Convaincre les marchés de la légitimité du « AAA »

le 20/01/2011 L'AGEFI Hebdo

L’humeur des marchés financiers européens de dettes, tel est le principal risque qui pèse sur l’économie française. Des états d’âme trop pessimistes quant à la capacité de réduire le niveau de dette sur PIB peuvent à tout moment pousser les taux d’intérêt à la hausse. Aux autorités françaises de se montrer convaincantes. Elles se sont engagées à réduire le déficit public à 3 % du PIB fin 2014, « ce qui laisse tout de même quelques marges de manœuvre », estime Sophie Mametz, économiste chez Inter Expansion-Groupe Aprionis. Cependant, la France devra continuer de démontrer qu’elle effectue des efforts en ce sens. « Si les autorités optaient au contraire pour la relance, les taux grimperaient et alourdiraient la facture dangereusement, commente Bruno Cavalier, chef économiste d’Oddo Securities.
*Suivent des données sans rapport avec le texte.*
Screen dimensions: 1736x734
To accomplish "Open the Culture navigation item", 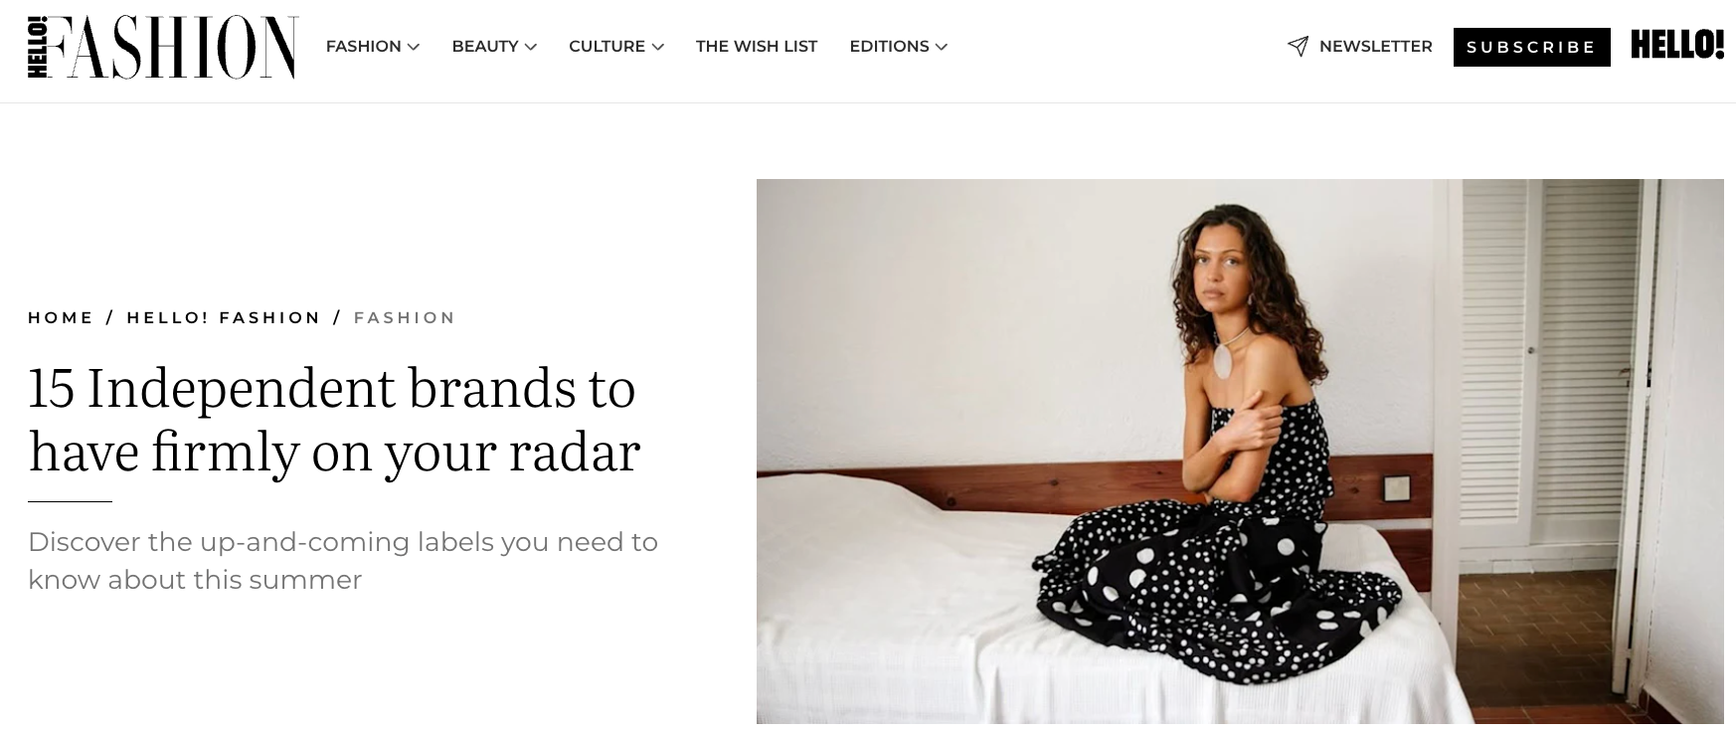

L’option la moins coûteuse est donc bien celle de concrétiser la réduction budgétaire. » Pour l’instant, les signaux adressés aux marchés sont positifs, tels la réforme des retraites ou « la reconduction du Premier ministre François Fillon considéré par les marchés comme une personnalité déterminée à transformer l’essai ». L’agence de notation Moody’s a récemment indiqué qu’en dépit de stratégies de réduction de déficit différentes, la France, les Etats-Unis, l’Allemagne et la Grande-Bretagne présentaient des données toujours compatibles avec leur note « AAA ».